>> START TEXT SHOWN
Is Colin Berry going to be able to show how a medieval forger did it? He thinks so. He explains in a new posting, let’s focus on that hemicellulose coating on the linen fibres:
Yup, I now believe that hemicellulose is the key to understanding the nature of the image on the Turin Shroud – and yes, the latter has most if not all the characteristics a heat-induced scorch, but a highly selective one that was largely confined to the hemicellulose coatings of the fibres, leaving the cellulose cores largely unaffected.
Why do I say that? One of the major challenges has been to explain the highly superficial nature of the Shroud image, reckoned to be a mere 200nm (that’s approximately the thickness of gold leaf) , so thin and weakly attached that it can be stripped off with adhesive tape, as described by the late great Raymond Rogers, the so-called half-tone effect.
Let’s do a thought experiment to see how that Turin Shroud could have been produced using simple technology that was available in medieval times, supported by a theoretical framework that is in tune with physics, chemistry and botany.
>> END TEXT SHOWN
• [WHAT YOU ARE ASKED TO DO]: From the post on the Shroud image, output verbatim the part that opens with the words containing "Is Colin Berry" and closes with "so-called half-tone effect.".
>> START MATERIAL PROVIDED
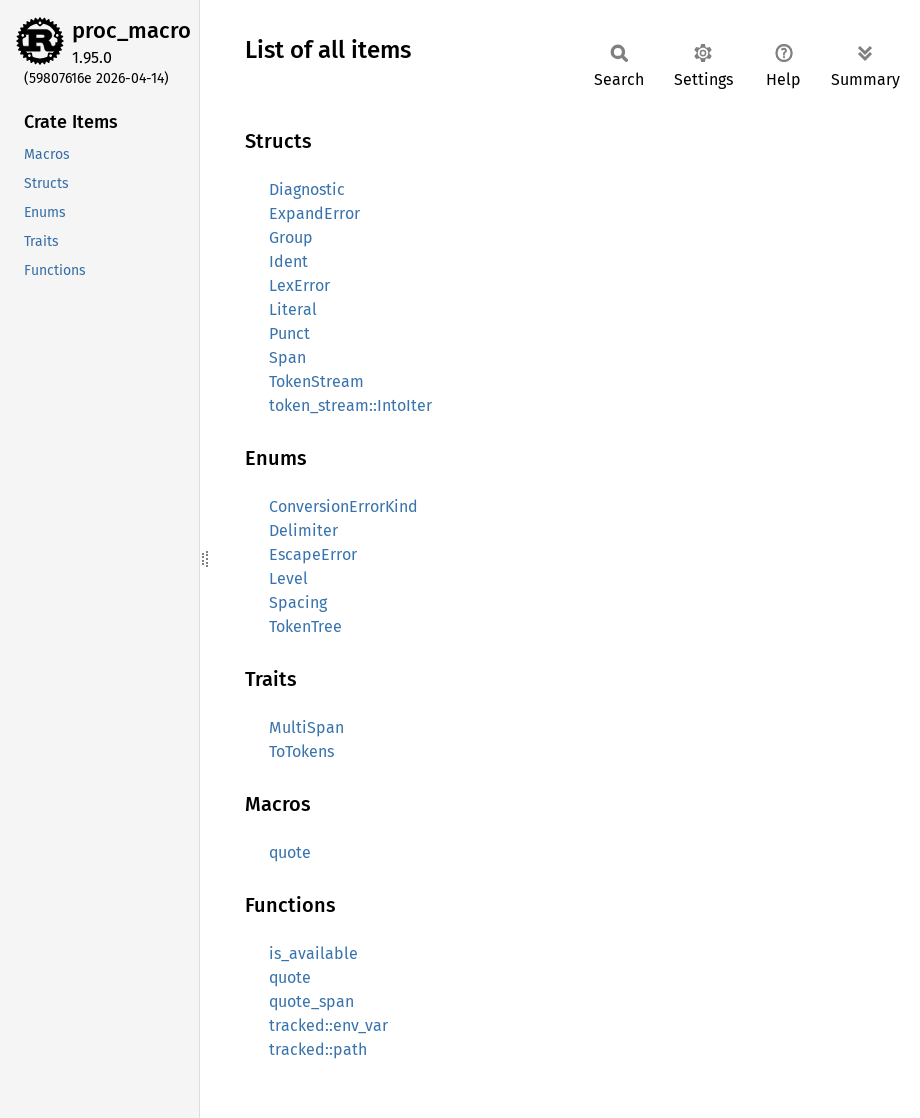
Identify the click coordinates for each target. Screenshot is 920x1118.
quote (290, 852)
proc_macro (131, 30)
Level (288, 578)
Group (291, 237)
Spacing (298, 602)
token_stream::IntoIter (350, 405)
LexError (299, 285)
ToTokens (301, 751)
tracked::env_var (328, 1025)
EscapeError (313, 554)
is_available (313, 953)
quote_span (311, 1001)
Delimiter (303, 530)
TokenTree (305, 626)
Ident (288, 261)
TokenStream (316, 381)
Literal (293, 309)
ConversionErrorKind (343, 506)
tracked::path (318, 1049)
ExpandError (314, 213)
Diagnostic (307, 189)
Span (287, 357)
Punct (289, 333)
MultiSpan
>> END MATERIAL PROVIDED
• [RESULT OF THE EXERCISE]:
Is Colin Berry going to be able to show how a medieval forger did it? He thinks so. He explains in a new posting, let’s focus on that hemicellulose coating on the linen fibres:
Yup, I now believe that hemicellulose is the key to understanding the nature of the image on the Turin Shroud – and yes, the latter has most if not all the characteristics a heat-induced scorch, but a highly selective one that was largely confined to the hemicellulose coatings of the fibres, leaving the cellulose cores largely unaffected.
Why do I say that? One of the major challenges has been to explain the highly superficial nature of the Shroud image, reckoned to be a mere 200nm (that’s approximately the thickness of gold leaf) , so thin and weakly attached that it can be stripped off with adhesive tape, as described by the late great Raymond Rogers, the so-called half-tone effect.